Bien sûr, il existe des individus qui, sous couvert d'antisionisme, encouragent et profèrent un antisémitisme virulent. Le travestissement du crime sous une quelconque idée a toujours existé – ainsi les croisades au nom des valeurs chrétiennes, la colonisation au nom du progrès et de la civilisation et la stigmatisation des musulmans au nom de la laïcité. Doit-on pour autant frapper d'opprobre la laïcité ou le progrès, les exclure du champ de la liberté d'expression et leur dénier le statut d'opinions politiques légitimes et discutables ? Notre arsenal juridique permet d'ailleurs déjà de faire le distinguo. Par exemple, le 2 octobre dernier, M. Alain Soral a été condamné à un an de prison ferme pour son antisémitisme légendaire et à peine déguisé.
Outre cet exposé des motifs, assez problématique dans sa première mouture pour avoir été remanié d'urgence, la définition même de l'IHRA, que l'on nous demande d'approuver, souffre d'ambiguïtés. Désignée comme « définition de travail » depuis 2016, sa caractérisation de l'antisémitisme est floue et n'enrichit nullement l'arsenal répressif déjà existant. En revanche, elle introduit cette même confusion entre antisémitisme et antisionisme, en s'appuyant sur des exemples qui prêtent eux-mêmes à polémique.
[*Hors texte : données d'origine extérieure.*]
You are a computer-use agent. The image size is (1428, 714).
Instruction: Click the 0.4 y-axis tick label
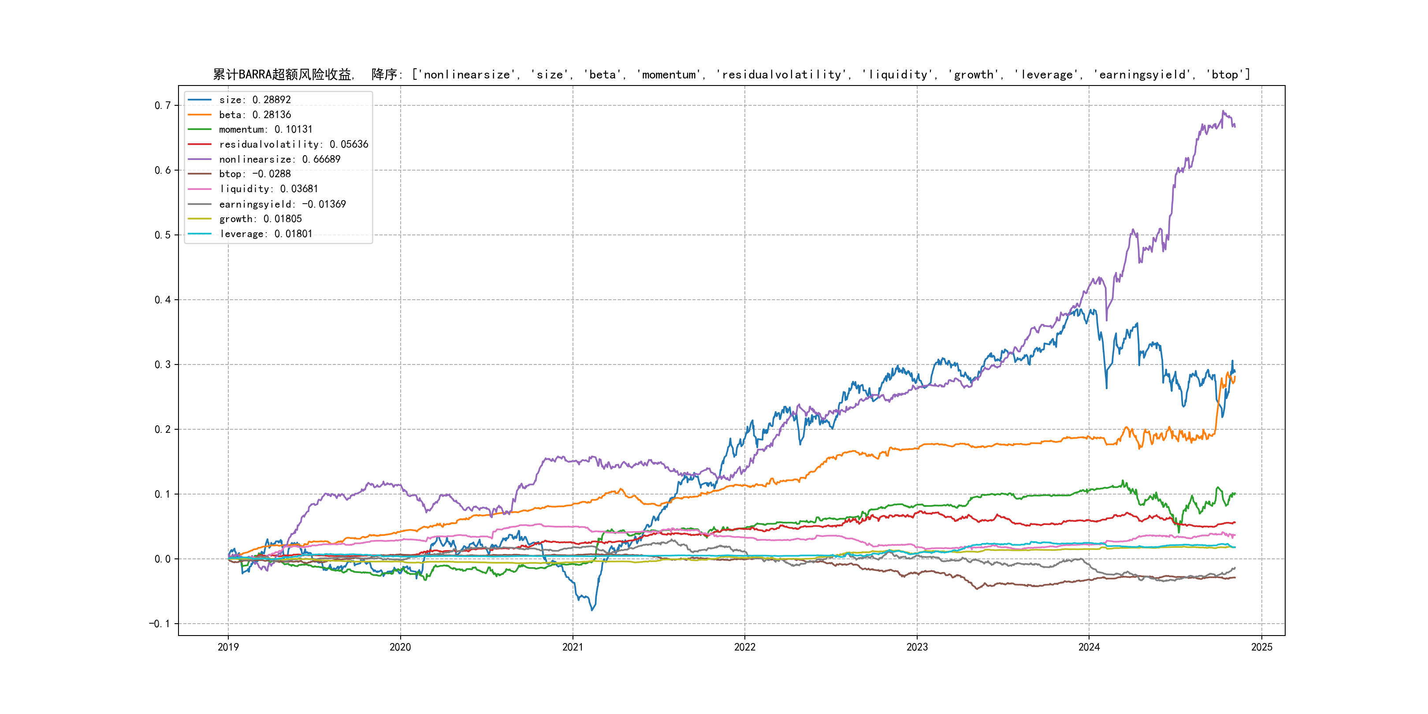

Ainsi, elle reconnaît comme légitime la critique de la politique israélienne tout en qualifiant d'antisémites des réflexions « en rapport avec l'État d'Israël » consistant par exemple à « prétendre que l'existence d'Israël est une entreprise raciste » ou à « faire preuve d'une double morale en exigeant d'Israël un comportement qui n'est attendu ni requis d'aucun pays démocratique ». Que signifie tout ce galimatias ?
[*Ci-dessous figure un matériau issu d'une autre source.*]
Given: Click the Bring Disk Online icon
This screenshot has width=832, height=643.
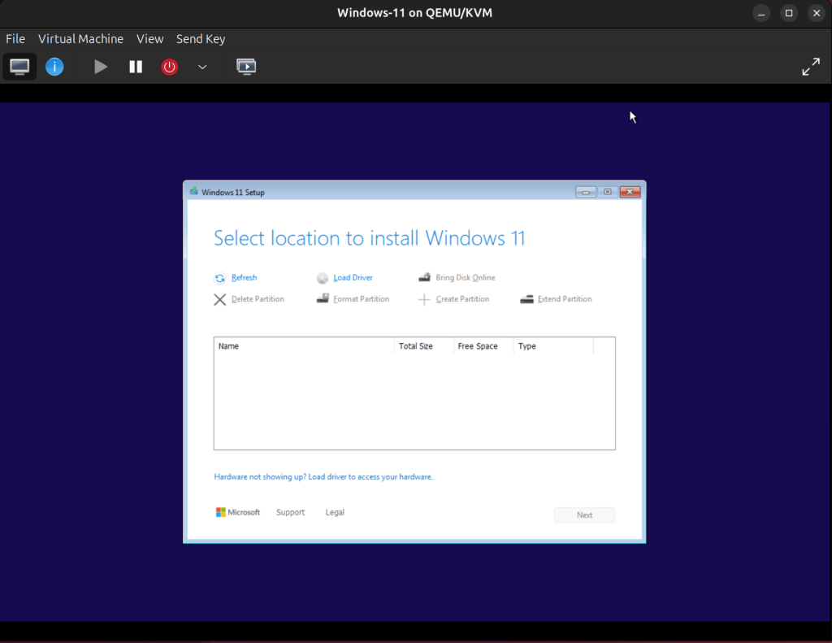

La critique de la politique d'un État peut être juste ou fausse, exagérée, partielle ou partiale : c'est au libre débat, à l'argumentation et à l'échange de points de vue contraires de nourrir la réflexion commune. La situation d'Israël est en effet particulière, du moins à ce qu'il me semble et du point de vue du droit international : malgré de multiples résolutions et condamnations de la part de l'ONU, cet État continue de bafouer sans vergogne les droits humains les plus élémentaires, avec l'approbation d'une poignée de pays comme les États-Unis.
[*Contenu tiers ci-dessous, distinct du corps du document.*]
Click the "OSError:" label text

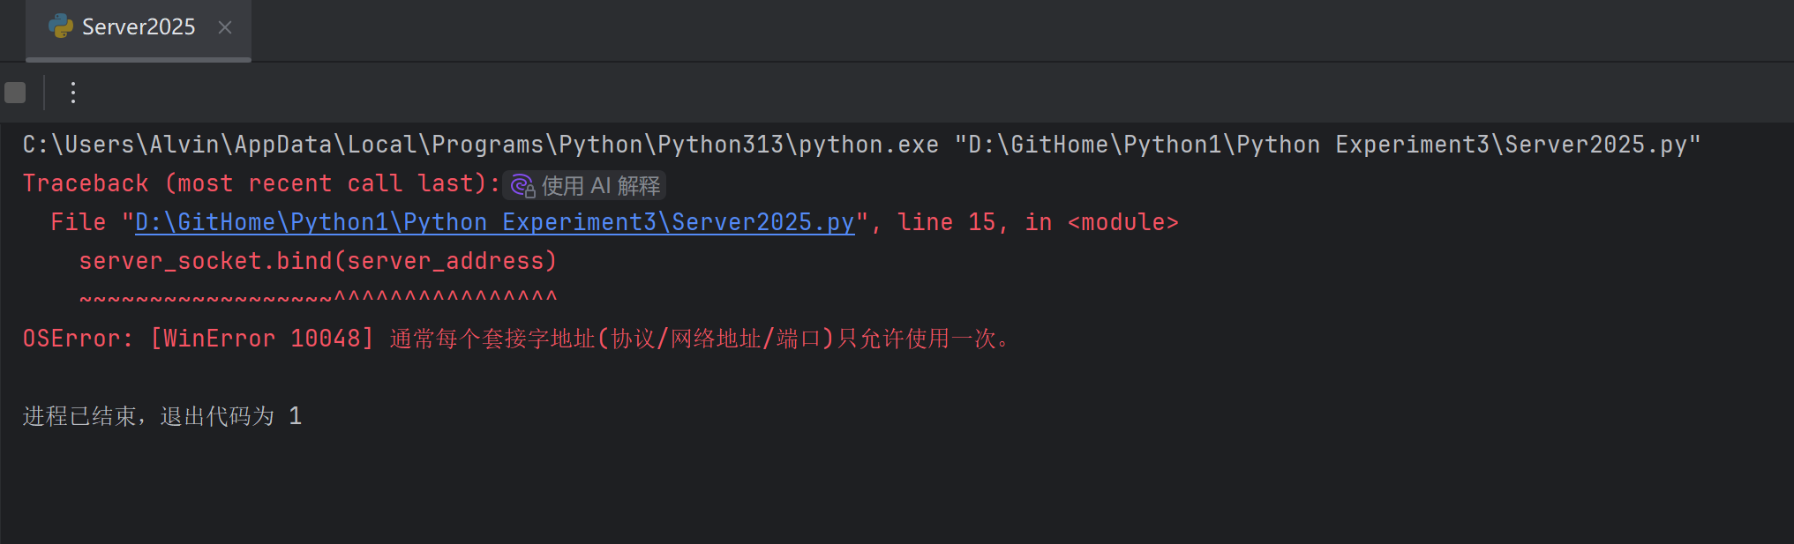(78, 339)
De plus, la définition de l'IHRA, qui vise à saisir les formes les plus contemporaines de l'antisémitisme, réduit l'antisionisme à la réfutation pure et simple de l'État d'Israël. Or c'est avoir quarante ans de retard que de parler de sionisme en prenant pour exemple l'autodétermination du peuple juif car, aujourd'hui, c'est le projet d'extension territoriale d'Israël au-delà des frontières de 1967 qui est qualifié par certains de « sioniste ».